▶ [WHAT TO PRODUCE]
Please give the data again in full, precisely as it is written.

Collected data
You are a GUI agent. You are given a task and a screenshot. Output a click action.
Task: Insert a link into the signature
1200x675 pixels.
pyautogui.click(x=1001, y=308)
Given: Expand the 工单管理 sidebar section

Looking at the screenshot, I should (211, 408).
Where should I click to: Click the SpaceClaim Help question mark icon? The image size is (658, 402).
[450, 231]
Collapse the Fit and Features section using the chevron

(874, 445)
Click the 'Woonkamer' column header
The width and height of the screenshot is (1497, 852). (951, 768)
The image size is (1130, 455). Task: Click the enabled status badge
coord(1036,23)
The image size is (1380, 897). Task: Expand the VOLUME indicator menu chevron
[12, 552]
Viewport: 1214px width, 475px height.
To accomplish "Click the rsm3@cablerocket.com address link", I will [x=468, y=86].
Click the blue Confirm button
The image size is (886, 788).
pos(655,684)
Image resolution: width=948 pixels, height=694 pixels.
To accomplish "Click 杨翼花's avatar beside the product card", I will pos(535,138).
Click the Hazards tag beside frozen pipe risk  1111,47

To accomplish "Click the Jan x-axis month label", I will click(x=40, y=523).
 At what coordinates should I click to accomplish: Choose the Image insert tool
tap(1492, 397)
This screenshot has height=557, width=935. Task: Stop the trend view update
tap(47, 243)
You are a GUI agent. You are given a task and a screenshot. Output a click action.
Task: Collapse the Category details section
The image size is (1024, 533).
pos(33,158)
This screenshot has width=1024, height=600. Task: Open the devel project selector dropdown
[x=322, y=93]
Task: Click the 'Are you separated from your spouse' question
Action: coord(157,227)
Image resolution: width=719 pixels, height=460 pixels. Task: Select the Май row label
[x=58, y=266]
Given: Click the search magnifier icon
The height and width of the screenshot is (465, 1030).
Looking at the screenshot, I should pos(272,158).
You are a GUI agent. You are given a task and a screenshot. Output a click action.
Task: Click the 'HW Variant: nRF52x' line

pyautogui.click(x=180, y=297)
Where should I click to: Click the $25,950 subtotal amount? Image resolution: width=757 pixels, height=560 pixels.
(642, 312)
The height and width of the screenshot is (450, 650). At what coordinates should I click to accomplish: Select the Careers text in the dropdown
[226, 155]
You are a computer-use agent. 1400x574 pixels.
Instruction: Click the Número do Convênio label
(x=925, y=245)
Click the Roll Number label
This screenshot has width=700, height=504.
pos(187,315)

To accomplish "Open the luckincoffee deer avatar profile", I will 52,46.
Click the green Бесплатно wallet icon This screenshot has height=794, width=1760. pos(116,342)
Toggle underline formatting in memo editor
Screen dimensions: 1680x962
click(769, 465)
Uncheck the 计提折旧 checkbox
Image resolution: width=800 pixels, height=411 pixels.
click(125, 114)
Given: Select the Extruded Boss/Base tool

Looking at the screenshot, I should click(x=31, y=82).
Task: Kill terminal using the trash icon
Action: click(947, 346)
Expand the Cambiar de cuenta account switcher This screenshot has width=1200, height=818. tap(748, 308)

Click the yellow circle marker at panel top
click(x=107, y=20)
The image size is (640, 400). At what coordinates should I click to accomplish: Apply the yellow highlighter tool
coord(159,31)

▶ [ANSWER TO THIS TASK]
You are a GUI agent. You are given a task and a screenshot. Output a click action.
Task: Insert a link into the signature
1200x675 pixels.
pyautogui.click(x=1001, y=308)
Given: Expand the 工单管理 sidebar section

Looking at the screenshot, I should (211, 408).
Where should I click to: Click the SpaceClaim Help question mark icon? The image size is (658, 402).
[450, 231]
Collapse the Fit and Features section using the chevron

(874, 445)
Click the 'Woonkamer' column header
The width and height of the screenshot is (1497, 852). (951, 768)
The image size is (1130, 455). Task: Click the enabled status badge
coord(1036,23)
The image size is (1380, 897). Task: Expand the VOLUME indicator menu chevron
[12, 552]
Viewport: 1214px width, 475px height.
To accomplish "Click the rsm3@cablerocket.com address link", I will [x=468, y=86].
Click the blue Confirm button
The image size is (886, 788).
pos(655,684)
Image resolution: width=948 pixels, height=694 pixels.
To accomplish "Click 杨翼花's avatar beside the product card", I will pos(535,138).
Click the Hazards tag beside frozen pipe risk  1111,47

To accomplish "Click the Jan x-axis month label", I will click(x=40, y=523).
 At what coordinates should I click to accomplish: Choose the Image insert tool
tap(1492, 397)
This screenshot has height=557, width=935. Task: Stop the trend view update
tap(47, 243)
You are a GUI agent. You are given a task and a screenshot. Output a click action.
Task: Collapse the Category details section
The image size is (1024, 533).
pos(33,158)
This screenshot has width=1024, height=600. Task: Open the devel project selector dropdown
[x=322, y=93]
Task: Click the 'Are you separated from your spouse' question
Action: coord(157,227)
Image resolution: width=719 pixels, height=460 pixels. Task: Select the Май row label
[x=58, y=266]
Given: Click the search magnifier icon
The height and width of the screenshot is (465, 1030).
Looking at the screenshot, I should pos(272,158).
You are a GUI agent. You are given a task and a screenshot. Output a click action.
Task: Click the 'HW Variant: nRF52x' line

pyautogui.click(x=180, y=297)
Where should I click to: Click the $25,950 subtotal amount? Image resolution: width=757 pixels, height=560 pixels.
(642, 312)
The height and width of the screenshot is (450, 650). At what coordinates should I click to accomplish: Select the Careers text in the dropdown
[226, 155]
You are a computer-use agent. 1400x574 pixels.
Instruction: Click the Número do Convênio label
(x=925, y=245)
Click the Roll Number label
This screenshot has width=700, height=504.
pos(187,315)

To accomplish "Open the luckincoffee deer avatar profile", I will 52,46.
Click the green Бесплатно wallet icon This screenshot has height=794, width=1760. pos(116,342)
Toggle underline formatting in memo editor
Screen dimensions: 1680x962
click(769, 465)
Uncheck the 计提折旧 checkbox
Image resolution: width=800 pixels, height=411 pixels.
click(125, 114)
Given: Select the Extruded Boss/Base tool

Looking at the screenshot, I should click(x=31, y=82).
Task: Kill terminal using the trash icon
Action: click(947, 346)
Expand the Cambiar de cuenta account switcher This screenshot has width=1200, height=818. tap(748, 308)

Click the yellow circle marker at panel top
click(x=107, y=20)
The image size is (640, 400). At what coordinates should I click to accomplish: Apply the yellow highlighter tool
coord(159,31)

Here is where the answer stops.